Key Technical Features

Universal End-to-End Architecture: Unlike traditional pipelines that rely on a Language Model (LM) followed by a Diffusion Transformer (DiT), Qwen3-TTS utilizes a discrete multi-codebook LM architecture. This allows it to bypass common information bottlenecks and cascading errors, resulting in higher generation efficiency.
Ultra-Low Latency: For developers building real-time interactions, this is a standout feature. The model uses a "Dual-Track" hybrid streaming architecture. It can output audio immediately after the first character is processed, achieving end-to-end latency as low as 97ms.
Powerful Speech Representation: Powered by the custom Qwen3-TTS-Tokenizer-12Hz, the model achieves high-fidelity speech reconstruction. It effectively captures paralinguistic information (like breath and tone) and environmental acoustics.
Intelligent Control: The model supports natural language instructions. You can explicitly tell the model to sound "angry," "whispering," or "joyful," and it will adjust the prosody accordingly.

Choosing the Right Model

Before we jump into the installation, it is helpful to know which version of the model suits your needs. The weights are generally available in 0.6B (lightweight) and 1.7B (higher quality) sizes.
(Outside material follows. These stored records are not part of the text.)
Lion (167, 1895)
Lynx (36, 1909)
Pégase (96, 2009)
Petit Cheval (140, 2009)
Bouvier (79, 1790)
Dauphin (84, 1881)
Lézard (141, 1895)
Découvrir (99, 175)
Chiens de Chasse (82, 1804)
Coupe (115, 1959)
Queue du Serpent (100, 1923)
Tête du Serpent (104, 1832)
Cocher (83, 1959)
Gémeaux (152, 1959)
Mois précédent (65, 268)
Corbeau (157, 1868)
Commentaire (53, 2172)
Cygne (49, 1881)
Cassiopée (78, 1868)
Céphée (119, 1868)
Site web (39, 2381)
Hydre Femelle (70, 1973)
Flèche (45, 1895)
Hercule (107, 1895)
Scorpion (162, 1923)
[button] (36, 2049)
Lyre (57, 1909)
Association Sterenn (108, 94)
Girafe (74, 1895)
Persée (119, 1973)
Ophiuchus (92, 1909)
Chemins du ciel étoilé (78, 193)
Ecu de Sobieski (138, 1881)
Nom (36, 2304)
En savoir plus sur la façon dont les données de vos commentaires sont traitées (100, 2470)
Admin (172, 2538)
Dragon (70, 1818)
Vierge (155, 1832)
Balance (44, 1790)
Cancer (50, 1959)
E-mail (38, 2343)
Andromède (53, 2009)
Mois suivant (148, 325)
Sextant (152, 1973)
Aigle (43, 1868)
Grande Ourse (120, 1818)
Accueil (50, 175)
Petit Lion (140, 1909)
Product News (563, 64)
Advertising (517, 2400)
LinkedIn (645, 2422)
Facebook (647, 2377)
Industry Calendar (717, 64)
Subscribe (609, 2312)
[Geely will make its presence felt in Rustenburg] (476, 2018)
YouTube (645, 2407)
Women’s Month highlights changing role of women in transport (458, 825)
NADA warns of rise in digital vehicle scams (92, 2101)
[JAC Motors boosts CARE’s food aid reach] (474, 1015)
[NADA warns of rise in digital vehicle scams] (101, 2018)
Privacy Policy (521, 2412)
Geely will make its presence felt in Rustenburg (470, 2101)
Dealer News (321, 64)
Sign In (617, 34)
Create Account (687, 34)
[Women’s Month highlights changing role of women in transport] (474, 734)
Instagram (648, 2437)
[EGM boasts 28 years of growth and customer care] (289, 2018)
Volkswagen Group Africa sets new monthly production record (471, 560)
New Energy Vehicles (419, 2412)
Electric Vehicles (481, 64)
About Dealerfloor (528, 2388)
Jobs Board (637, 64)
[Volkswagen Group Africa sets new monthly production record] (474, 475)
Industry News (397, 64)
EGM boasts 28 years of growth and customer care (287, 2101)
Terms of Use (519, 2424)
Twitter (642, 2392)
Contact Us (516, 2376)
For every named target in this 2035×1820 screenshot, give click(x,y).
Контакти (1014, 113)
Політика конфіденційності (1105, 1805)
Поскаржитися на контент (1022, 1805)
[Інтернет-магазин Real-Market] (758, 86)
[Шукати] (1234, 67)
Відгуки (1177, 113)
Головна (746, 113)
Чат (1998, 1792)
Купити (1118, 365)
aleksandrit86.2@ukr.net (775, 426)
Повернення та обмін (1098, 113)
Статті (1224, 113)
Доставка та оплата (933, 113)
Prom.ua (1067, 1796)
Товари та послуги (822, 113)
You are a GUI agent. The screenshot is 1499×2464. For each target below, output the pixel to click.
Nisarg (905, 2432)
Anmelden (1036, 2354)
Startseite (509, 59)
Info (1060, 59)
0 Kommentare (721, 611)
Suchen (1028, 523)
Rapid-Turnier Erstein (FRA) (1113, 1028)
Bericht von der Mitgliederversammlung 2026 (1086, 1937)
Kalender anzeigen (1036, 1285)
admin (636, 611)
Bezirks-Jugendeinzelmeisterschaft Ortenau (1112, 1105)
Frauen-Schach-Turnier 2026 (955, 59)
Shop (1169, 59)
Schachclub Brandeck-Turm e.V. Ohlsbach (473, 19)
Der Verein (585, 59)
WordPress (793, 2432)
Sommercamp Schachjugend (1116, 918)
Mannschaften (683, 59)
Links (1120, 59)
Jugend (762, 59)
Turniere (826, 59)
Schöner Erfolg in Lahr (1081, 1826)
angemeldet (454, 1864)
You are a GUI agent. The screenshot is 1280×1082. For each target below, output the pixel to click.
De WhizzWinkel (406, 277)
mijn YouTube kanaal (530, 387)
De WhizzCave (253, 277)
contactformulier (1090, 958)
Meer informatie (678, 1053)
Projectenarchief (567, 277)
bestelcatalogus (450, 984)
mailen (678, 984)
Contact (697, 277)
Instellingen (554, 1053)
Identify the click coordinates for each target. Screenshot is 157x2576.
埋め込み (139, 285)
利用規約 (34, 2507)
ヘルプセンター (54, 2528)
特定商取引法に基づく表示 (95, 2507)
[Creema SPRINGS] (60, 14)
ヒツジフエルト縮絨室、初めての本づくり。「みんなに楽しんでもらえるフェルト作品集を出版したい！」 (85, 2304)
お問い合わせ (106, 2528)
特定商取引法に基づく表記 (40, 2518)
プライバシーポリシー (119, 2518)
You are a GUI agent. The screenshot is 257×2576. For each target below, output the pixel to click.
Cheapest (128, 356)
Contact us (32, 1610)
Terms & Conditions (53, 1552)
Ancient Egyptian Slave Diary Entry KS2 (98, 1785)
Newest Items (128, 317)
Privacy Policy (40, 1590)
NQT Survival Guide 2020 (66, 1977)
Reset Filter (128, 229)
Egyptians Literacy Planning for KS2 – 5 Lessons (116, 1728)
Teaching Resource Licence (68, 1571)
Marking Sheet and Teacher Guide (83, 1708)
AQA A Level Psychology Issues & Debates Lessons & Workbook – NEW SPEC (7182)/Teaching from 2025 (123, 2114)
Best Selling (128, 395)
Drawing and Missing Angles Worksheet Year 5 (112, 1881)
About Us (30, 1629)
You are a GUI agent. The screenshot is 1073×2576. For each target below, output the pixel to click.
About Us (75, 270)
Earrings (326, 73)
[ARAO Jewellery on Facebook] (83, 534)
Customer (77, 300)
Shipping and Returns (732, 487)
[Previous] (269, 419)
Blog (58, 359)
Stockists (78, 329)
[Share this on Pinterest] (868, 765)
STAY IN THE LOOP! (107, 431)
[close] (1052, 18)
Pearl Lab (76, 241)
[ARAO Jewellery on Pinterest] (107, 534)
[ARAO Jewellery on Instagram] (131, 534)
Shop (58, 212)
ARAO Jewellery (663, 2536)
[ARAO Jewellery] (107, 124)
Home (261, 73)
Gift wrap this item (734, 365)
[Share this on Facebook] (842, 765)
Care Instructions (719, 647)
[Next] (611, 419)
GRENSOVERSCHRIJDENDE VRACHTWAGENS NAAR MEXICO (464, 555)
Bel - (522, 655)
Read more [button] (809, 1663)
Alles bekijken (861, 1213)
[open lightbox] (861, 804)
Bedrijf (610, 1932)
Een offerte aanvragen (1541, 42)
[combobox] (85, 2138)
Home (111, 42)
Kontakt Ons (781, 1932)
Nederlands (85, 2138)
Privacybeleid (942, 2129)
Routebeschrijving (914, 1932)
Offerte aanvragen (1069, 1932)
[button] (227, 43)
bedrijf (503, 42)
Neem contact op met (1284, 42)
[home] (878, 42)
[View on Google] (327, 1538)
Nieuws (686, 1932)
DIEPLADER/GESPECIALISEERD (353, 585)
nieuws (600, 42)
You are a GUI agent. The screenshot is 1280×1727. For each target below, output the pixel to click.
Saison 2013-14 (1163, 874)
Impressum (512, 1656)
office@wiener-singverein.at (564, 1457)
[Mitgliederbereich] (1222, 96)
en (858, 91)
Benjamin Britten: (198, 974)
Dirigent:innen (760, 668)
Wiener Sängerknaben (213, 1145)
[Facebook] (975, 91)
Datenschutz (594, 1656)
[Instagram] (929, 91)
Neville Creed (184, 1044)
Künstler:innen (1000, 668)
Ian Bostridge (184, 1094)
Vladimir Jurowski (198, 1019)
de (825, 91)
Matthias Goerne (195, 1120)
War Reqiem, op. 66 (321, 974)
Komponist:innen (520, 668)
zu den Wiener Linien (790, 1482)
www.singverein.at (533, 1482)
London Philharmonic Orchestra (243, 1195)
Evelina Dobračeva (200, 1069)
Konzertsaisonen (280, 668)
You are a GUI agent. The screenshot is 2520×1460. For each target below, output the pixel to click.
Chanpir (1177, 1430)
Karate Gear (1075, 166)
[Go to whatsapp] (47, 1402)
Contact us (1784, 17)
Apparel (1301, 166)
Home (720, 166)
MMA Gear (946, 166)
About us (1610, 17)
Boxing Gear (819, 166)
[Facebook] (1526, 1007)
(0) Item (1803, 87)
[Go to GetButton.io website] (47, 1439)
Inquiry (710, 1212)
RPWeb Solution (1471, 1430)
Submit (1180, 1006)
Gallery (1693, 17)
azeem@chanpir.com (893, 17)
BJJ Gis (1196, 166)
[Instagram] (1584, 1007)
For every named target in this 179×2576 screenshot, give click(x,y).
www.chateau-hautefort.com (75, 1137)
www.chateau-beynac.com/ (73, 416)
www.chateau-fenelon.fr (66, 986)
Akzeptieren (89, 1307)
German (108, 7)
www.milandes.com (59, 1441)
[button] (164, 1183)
CustomVoice Models: These come with 9 premium, pre-set timbres (speakers) covering various genders and ages. They allow for style control via instructions.
VoiceDesign Models: These allow you to "design" a voice from scratch using a natural language description (e.g., "A deep, rasping male voice").
Base Models: These are designed for Zero-Shot Voice Cloning. By providing a 3-second audio clip, the model can clone the voice. This version is also suitable for fine-tuning.

Qwen3 TTS Install Guide

Getting Qwen3-TTS up and running is straightforward, thanks to the provided Python package. We recommend using a Linux environment with NVIDIA GPUs for optimal performance.

Step 1: Environment Setup

To ensure a clean installation without dependency conflicts, we highly recommend creating a fresh Conda environment using Python 3.12.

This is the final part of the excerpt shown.